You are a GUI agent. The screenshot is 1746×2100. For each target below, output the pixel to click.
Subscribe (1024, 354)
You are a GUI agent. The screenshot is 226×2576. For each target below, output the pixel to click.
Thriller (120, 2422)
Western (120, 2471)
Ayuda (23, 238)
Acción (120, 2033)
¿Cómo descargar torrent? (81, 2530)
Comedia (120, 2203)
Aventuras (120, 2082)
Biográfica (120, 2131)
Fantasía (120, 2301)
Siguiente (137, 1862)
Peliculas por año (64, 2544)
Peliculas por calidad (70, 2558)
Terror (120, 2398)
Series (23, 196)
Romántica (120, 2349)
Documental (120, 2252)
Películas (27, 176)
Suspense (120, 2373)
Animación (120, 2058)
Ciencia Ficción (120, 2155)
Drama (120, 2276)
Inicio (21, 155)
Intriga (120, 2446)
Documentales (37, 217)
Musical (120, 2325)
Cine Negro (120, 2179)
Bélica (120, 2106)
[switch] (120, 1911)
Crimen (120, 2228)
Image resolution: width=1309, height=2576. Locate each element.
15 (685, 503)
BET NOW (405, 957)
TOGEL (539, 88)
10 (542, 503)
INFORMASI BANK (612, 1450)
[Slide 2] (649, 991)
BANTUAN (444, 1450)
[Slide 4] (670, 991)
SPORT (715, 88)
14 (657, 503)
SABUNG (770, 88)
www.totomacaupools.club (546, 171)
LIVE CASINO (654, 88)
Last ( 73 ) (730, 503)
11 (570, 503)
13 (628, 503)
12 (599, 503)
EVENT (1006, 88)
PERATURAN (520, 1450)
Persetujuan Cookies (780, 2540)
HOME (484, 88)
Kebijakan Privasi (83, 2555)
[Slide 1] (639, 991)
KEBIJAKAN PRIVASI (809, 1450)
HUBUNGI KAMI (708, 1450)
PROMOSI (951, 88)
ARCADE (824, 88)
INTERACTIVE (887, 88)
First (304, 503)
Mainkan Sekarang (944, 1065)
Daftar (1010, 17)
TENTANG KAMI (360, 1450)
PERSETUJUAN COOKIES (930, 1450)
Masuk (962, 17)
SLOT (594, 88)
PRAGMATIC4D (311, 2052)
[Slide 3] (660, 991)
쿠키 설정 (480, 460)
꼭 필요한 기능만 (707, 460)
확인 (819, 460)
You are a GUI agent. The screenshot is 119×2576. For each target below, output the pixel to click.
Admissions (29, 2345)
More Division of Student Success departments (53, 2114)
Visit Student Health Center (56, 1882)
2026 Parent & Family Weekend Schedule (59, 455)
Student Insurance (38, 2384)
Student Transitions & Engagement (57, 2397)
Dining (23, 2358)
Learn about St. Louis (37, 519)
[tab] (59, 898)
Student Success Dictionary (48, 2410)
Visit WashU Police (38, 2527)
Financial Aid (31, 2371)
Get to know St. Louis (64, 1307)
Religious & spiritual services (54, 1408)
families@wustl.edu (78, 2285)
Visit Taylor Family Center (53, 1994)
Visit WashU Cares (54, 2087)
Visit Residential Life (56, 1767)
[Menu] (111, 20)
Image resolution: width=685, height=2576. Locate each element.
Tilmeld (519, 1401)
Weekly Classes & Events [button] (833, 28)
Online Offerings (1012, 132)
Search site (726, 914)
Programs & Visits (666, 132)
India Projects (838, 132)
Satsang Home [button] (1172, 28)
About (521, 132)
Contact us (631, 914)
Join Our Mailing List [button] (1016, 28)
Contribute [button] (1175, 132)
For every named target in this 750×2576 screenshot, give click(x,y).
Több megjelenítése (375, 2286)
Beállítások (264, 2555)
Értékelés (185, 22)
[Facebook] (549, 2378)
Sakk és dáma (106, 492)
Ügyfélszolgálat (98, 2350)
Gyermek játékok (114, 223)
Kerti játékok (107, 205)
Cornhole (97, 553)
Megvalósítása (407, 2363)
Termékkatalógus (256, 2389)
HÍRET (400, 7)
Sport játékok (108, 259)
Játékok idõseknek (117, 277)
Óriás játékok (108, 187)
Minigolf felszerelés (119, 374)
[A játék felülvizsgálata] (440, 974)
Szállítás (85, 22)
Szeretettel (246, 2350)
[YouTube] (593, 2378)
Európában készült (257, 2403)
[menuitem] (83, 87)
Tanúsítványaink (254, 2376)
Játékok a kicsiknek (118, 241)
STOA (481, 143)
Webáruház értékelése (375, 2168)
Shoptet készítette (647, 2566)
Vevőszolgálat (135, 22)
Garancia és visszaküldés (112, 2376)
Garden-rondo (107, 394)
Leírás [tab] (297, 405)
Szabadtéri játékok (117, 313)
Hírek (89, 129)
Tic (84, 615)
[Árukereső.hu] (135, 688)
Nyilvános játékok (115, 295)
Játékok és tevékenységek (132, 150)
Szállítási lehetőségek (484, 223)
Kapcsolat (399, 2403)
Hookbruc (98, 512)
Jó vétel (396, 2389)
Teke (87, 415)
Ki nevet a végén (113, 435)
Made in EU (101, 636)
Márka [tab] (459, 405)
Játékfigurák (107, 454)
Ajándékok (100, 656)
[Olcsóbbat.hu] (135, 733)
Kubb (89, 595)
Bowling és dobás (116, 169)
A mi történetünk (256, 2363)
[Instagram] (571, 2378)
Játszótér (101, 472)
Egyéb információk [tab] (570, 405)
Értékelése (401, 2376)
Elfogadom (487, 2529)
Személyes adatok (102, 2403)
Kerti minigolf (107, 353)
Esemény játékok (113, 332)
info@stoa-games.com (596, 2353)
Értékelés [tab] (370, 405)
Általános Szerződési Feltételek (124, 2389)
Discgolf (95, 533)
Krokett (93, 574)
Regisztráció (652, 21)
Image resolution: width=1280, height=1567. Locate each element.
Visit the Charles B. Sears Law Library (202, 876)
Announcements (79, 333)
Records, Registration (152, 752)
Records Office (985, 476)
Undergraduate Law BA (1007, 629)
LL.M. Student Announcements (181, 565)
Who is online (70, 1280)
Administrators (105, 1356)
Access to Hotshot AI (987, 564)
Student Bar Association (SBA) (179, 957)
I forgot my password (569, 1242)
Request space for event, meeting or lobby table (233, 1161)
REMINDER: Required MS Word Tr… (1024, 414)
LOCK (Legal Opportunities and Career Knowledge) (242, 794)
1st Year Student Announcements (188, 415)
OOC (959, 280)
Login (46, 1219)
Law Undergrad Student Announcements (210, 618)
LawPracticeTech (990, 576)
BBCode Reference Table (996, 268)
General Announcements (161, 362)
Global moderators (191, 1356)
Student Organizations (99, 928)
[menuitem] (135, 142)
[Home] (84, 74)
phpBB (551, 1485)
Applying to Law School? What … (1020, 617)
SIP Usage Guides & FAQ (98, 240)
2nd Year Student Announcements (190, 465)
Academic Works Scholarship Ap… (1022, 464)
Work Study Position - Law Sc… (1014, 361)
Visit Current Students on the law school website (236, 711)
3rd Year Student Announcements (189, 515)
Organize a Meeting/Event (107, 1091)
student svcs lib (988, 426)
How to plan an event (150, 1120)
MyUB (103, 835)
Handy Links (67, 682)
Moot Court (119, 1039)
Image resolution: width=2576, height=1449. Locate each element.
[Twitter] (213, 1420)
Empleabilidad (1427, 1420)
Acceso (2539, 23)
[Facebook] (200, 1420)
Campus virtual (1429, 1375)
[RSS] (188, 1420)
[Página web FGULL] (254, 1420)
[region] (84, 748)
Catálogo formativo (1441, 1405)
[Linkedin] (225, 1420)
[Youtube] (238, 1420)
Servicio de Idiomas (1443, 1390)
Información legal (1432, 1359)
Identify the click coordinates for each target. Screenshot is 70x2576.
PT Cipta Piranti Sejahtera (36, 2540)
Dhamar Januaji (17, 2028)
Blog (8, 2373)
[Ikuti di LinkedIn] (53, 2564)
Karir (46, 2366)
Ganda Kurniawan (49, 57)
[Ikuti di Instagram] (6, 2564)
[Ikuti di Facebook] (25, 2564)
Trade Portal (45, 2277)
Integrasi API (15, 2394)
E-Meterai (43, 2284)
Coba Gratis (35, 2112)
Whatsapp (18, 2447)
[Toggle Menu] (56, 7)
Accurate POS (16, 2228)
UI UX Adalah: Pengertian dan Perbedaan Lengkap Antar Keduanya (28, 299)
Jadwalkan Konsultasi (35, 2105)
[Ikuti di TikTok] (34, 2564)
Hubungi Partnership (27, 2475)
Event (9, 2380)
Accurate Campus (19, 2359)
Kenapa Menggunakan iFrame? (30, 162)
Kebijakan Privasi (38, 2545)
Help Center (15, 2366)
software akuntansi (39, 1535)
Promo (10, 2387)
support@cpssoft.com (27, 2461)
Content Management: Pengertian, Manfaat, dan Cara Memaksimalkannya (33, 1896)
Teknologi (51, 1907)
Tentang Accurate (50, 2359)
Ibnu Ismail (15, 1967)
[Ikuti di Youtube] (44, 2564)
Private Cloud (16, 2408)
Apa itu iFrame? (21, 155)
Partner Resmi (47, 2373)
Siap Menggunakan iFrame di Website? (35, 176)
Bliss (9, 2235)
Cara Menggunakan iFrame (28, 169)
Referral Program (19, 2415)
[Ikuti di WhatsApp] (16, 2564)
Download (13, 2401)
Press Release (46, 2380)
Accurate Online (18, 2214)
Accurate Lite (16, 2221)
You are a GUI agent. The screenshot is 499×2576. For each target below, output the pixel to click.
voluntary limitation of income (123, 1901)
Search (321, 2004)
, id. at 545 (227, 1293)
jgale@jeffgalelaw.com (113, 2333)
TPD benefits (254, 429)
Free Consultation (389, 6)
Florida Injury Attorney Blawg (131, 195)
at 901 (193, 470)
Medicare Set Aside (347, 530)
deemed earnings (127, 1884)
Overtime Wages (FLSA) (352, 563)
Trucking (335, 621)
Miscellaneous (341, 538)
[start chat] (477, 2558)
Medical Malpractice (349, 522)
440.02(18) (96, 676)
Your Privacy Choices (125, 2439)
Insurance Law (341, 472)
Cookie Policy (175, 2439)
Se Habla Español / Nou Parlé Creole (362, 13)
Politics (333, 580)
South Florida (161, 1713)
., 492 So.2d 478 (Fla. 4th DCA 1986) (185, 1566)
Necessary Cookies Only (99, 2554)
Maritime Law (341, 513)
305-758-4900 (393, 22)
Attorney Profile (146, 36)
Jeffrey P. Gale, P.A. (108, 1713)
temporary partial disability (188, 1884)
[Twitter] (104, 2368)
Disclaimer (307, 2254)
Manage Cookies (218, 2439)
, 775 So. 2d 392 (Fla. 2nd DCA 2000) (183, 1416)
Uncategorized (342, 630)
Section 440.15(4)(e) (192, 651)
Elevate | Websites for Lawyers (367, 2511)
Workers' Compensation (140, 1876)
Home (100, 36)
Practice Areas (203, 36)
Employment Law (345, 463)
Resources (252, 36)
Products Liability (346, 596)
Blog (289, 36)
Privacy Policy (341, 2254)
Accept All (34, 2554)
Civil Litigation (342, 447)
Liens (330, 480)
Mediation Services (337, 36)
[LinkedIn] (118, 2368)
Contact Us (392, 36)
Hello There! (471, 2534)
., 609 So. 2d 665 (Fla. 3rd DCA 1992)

### Exercise objective
Report back each line in the material above that contains the string "Success".

### Solved exercise
More Division of Student Success departments (53, 2114)
Student Success Dictionary (48, 2410)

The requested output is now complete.